Cream Tea: the Devon or Cornish way?

The cream tea is a British institution, a light meal consisting of a cup of tea with milk and sugar (if desired) served with a combination of scones, clotted cream, and jam. The Cream Tea should not be confused with the old English custom of Afternoon Tea, which is more of a meal in itself involving so much more than just scones and eaten specifically after lunch and before dinner.

Friendly Rivalry

Traditionally a specialty of Devon and Cornwall, cream teas are offered for sale in tea rooms in those two counties, as well as in other parts of England, and elsewhere in the Commonwealth.

Located in southern England these two counties have for many years disagreed as to which is the real home of the “Cream Tea”. they are both are very similar in nature and both, of course, are delicious.

What Is the difference?

The difference is a subtle one. The content of the sliced scone remains the same, simply jam and clotted cream. However, it is the order these are assembled that makes all the difference.

Devonshire Cream Tea, traditionally cream on the scone first then jam. The county has eaten them this way ever since the cream tea’s origin in Tavistock Abbey, Devon, where the tradition of eating bread with cream and jam began in the 11th century (this is however disputed by the Cornish). As well as it being tradition, Devonians also argue that the cream is like butter and you wouldn’t put butter on top of jam.

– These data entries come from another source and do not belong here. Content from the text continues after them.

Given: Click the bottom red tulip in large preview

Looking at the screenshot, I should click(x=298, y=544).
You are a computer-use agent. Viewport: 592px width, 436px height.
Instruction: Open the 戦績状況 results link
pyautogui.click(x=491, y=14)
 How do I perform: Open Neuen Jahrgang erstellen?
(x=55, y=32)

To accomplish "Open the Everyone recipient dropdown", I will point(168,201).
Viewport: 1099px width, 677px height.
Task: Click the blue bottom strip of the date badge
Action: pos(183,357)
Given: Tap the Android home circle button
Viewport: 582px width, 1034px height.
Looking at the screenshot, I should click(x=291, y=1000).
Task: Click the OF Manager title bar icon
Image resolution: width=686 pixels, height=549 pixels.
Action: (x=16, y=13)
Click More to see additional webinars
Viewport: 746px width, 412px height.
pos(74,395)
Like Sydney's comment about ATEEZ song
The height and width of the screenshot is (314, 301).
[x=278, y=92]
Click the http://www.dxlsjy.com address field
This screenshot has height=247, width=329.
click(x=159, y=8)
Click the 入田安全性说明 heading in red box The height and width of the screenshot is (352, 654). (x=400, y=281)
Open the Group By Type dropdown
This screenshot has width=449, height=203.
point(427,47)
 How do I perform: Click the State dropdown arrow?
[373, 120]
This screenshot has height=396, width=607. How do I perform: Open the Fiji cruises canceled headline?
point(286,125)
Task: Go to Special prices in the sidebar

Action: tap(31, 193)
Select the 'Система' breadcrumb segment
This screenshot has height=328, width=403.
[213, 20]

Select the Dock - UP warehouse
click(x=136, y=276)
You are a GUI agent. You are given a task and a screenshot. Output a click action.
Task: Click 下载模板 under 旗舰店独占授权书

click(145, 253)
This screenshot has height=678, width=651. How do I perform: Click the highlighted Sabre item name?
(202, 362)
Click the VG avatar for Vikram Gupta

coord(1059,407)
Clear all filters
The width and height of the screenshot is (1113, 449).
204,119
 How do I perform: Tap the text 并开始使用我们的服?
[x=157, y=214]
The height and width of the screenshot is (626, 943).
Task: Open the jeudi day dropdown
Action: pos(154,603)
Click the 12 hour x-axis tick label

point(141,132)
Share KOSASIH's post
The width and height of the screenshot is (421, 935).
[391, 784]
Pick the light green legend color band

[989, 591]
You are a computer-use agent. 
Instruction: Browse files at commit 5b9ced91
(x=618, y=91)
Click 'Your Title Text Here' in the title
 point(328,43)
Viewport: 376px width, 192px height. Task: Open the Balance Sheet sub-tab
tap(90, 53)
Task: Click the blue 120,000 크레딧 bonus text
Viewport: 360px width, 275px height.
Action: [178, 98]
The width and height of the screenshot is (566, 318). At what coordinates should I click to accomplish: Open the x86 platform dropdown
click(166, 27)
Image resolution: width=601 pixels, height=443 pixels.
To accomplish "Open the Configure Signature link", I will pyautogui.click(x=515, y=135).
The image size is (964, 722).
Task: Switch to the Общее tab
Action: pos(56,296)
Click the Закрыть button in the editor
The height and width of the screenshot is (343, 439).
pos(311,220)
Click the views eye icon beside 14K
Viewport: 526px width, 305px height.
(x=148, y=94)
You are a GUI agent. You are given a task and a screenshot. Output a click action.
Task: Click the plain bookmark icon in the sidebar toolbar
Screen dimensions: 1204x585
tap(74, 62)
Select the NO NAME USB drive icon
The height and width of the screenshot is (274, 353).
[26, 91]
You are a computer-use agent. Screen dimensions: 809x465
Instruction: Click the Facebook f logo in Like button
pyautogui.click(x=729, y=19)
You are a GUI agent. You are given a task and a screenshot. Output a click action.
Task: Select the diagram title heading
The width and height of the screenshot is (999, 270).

Cornish Cream Tea, Alternatively the Cornish argue that spreading jam first followed by the cream is the correct way.  They argue it is easier to spread, you can taste the cream better on top and you wouldn’t put cream on the bottom of a fruit salad.

What is Clotted Cream?

Another difference, peculiar to the south-west of England, is the use of clotted cream (sometimes also referred to as Devonshire cream) rather than the whipped double cream found served elsewhere in the UK. Clotted cream originates in the south-west and is a silky, yellow cream with a distinctive crust on the surface. It is made by heating unpasteurized cow’s milk which then is left in a shallow pan for many hours which causes the cream to rise to the surface and “clot”.

Does any of this make a difference to taste? Not really, it is all a matter of preference. Why not just try both ways with each half of your scone and make your own decision?

Pop the kettle on, warm your scones and enjoy whichever way you choose.